# Cosmology Lecture 19

### Finishing Linear Perturbation Theory

The last missing piece in the equations we’ve been discussing is the calculation of the speed of sound ${\displaystyle v_{s}}$ in these fluids. For this, we’ll focus on the baryon-photon fluid in two epochs:

• Before Decoupling (${\displaystyle z\sim 1200}$):

The energy density of the baryon-photon fluid is given by:

${\displaystyle \rho =\rho _{\gamma }+\rho _{B}=bT^{4}+n_{B}m_{H}+({3 \over 2}n_{B}kT)\,\!}$

where ${\displaystyle b}$ is a constant, ${\displaystyle m_{H}}$ is the mass of hydrogen, and ${\displaystyle kT\ll m_{H}}$ because ${\displaystyle m_{H}\sim 1GeV}$, which corresponds to ${\displaystyle T\sim 10^{10}K}$, which was only valid very early on. The pressure of the baryon-photon fluid is dominated by ${\displaystyle P_{\gamma }}$, so:

${\displaystyle P\approx P_{\gamma }={1 \over 3}\rho _{\gamma }c^{2}\,\!}$

Now we can calculate the adiabatic sound speed:

${\displaystyle v_{s}^{2}\equiv {\partial P \over \partial \rho }{\big |}_{S}={c^{2} \over 3}{\partial \rho _{\gamma } \over \partial (\rho _{\gamma }+\rho _{B})}{\big |}_{S}={c^{2} \over 3}\left(1+{\partial \rho _{B} \over \partial \rho _{\gamma }}{\big |}_{S}\right)^{-1}\,\!}$

where ${\displaystyle S}$ is entropy.
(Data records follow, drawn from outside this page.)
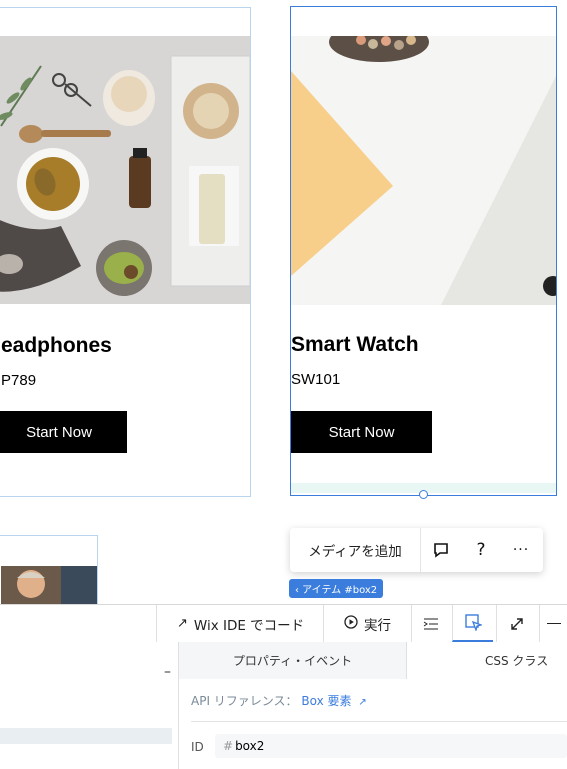 The image size is (567, 769). Describe the element at coordinates (472, 624) in the screenshot. I see `select-element-icon` at that location.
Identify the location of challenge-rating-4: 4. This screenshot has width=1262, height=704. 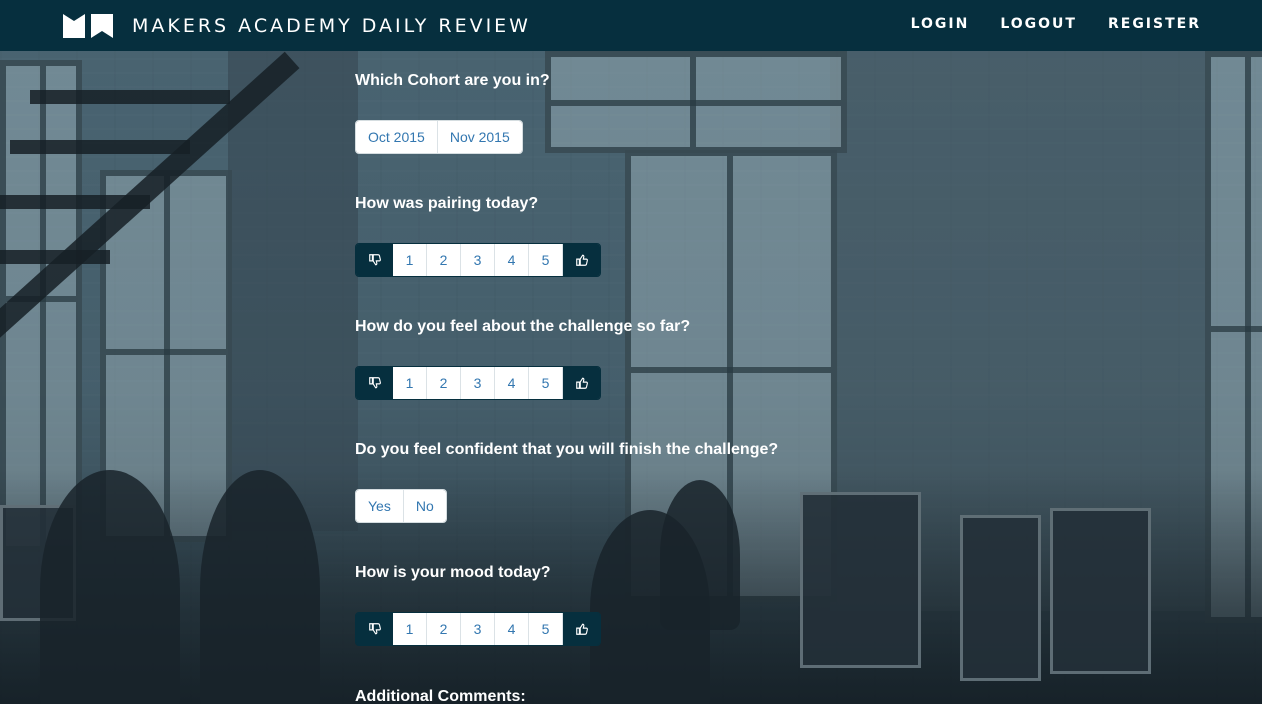
(512, 383).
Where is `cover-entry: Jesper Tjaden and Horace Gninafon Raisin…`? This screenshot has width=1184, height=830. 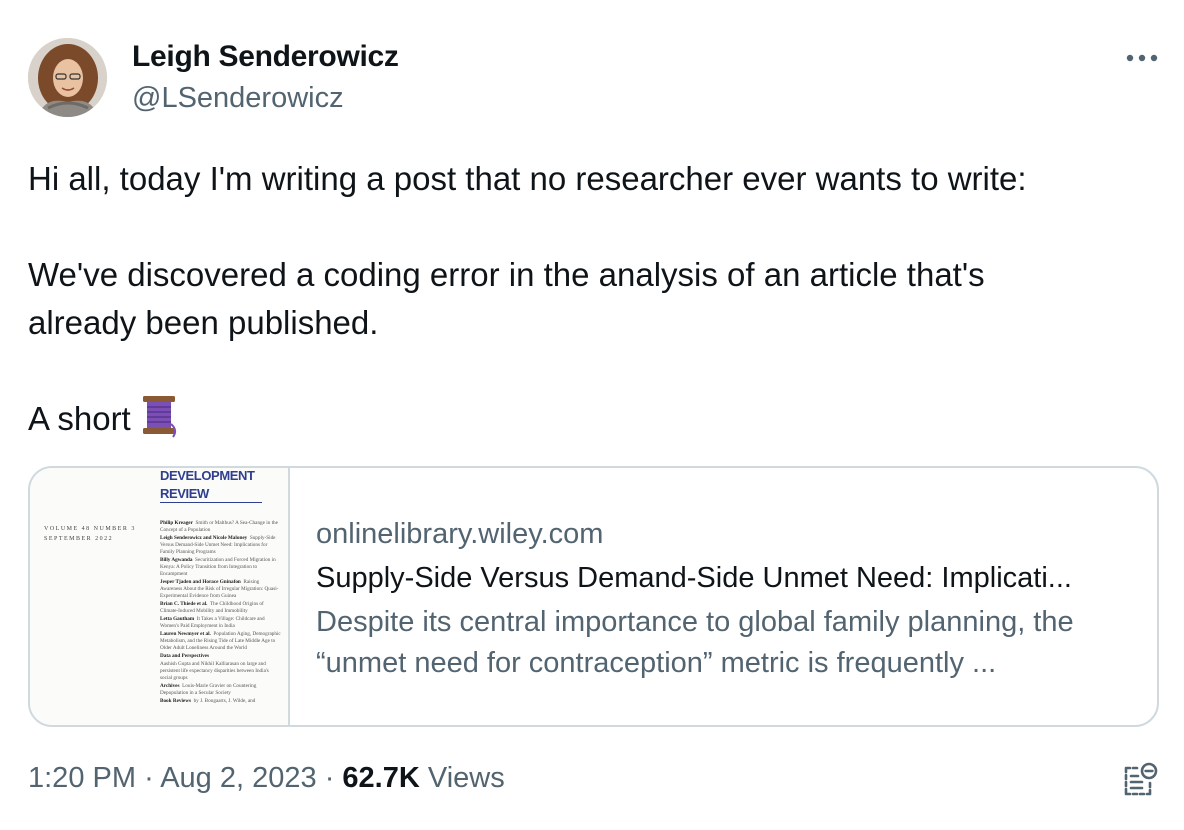 cover-entry: Jesper Tjaden and Horace Gninafon Raisin… is located at coordinates (220, 589).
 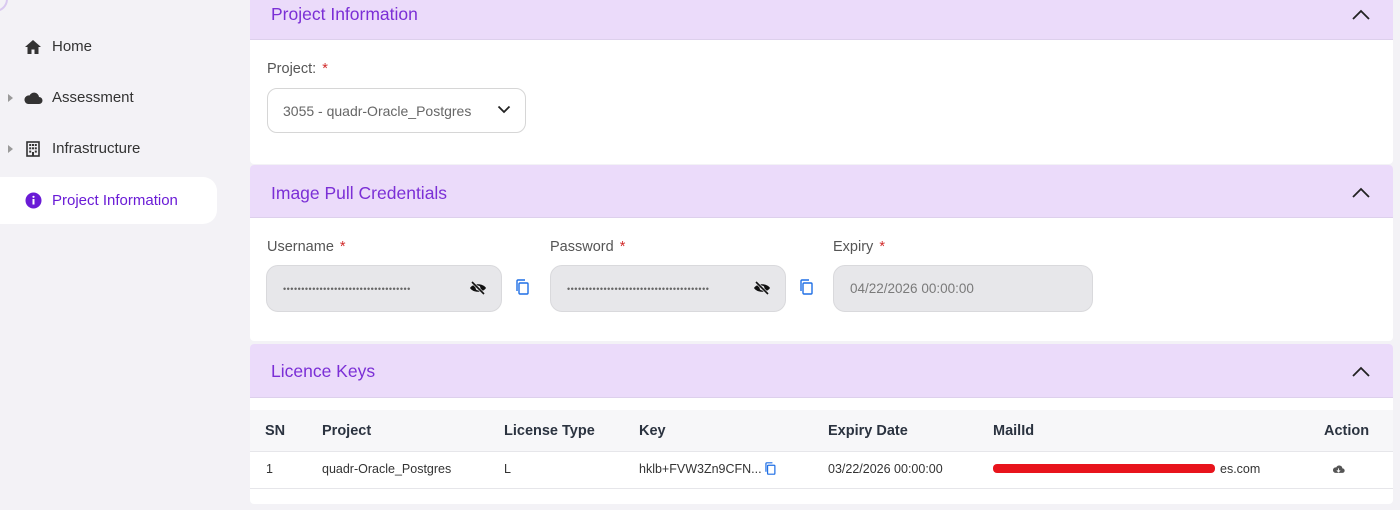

Now since ${\displaystyle \rho _{B}=n_{B}m_{H}\propto a^{-3}\propto T^{3}}$, and ${\displaystyle \rho _{\gamma }\propto T^{4}}$, we can say ${\displaystyle {\partial \rho _{B} \over \rho _{B}}=3{\partial T \over T}}$, and ${\displaystyle {\partial \rho _{\gamma } \over \rho _{\gamma }}=4{\partial T \over T}}$. Therefore:

${\displaystyle {\partial \rho _{B} \over \partial \rho _{\gamma }}{\big |}_{S}={3 \over 4}{\rho _{B} \over \rho _{\gamma }}\,\!}$

Thus, our equation for the adiabatic sound speed becomes:

${\displaystyle {v_{s}^{2}={c^{2} \over 3}\left(1+{3 \over 4}{\rho _{B} \over \rho _{\gamma }}\right)^{-1}}\,\!}$

If the energy density is dominated by photons (${\displaystyle \rho _{B}\ll \rho _{\gamma }}$), then:

${\displaystyle {v_{s}={c \over {\sqrt {3}}}}\,\!}$

Using ${\displaystyle {\Omega _{B,0}}}$, ${\displaystyle T_{\gamma ,0}}$, we can show that ${\displaystyle \rho _{B}<\rho _{\gamma }}$ for ${\displaystyle a\leq 10^{-3}}$.

• After Decoupling:

After decoupling, the speed of sound in baryons are the speed of sound in neutral hydrogen (and Helium), which is an Ideal Gas to a good approximation. Thus, ${\displaystyle P_{B}=n_{B}kT_{B}}$. We also know ${\displaystyle \rho _{B}=m_{H}n_{B}+({3 \over 2}n_{B}kT)}$, where ${\displaystyle kT}$ is small (again). Recall that for an ideal gas (${\displaystyle dS=0}$), that ${\displaystyle P_{B}\propto \rho _{B}^{\gamma }}$, where ${\displaystyle \gamma ={C_{p} \over C_{V}}}$. ${\displaystyle C_{p},C_{V}}$ is the specific heat for constant pressure, volume. The proof for this is as follows:

${\displaystyle dQ=0=dE+PdV\Rightarrow C_{V}dT+PdV=0\,\!}$

Replacing ${\displaystyle dT}$, using ${\displaystyle NkdT=PdV+VdP}$, we get:

{\displaystyle {\begin{aligned}{C_{V} \over Nk}(PdV+VdP)+PdV&=0\\{C_{V}+Nk \over Nk}PdV&={-C_{V} \over Nk}VdP\\{C_{P} \over C_{V}}{dV \over V}&=-{dP \over P}\\\end{aligned}}\,\!}

Thus, ${\displaystyle P\propto v^{\gamma }}$, where ${\displaystyle \gamma \equiv {C_{P} \over C_{V}}}$. Since we also know that ${\displaystyle P={NkT \over V}\propto V^{-\gamma }}$, so using that ${\displaystyle \rho _{B}\propto {1 \over V}}$:

${\displaystyle {P_{B}\propto P_{B}^{\gamma }}\,\!}$

We also know ${\displaystyle T_{B}\propto V^{1-\gamma }\propto a^{3(1-\gamma )}}$. We can use a previous equation to show ${\displaystyle \gamma ={5 \over 3}}$, so:

${\displaystyle {T_{B}\propto {1 \over a^{2}}}\,\!}$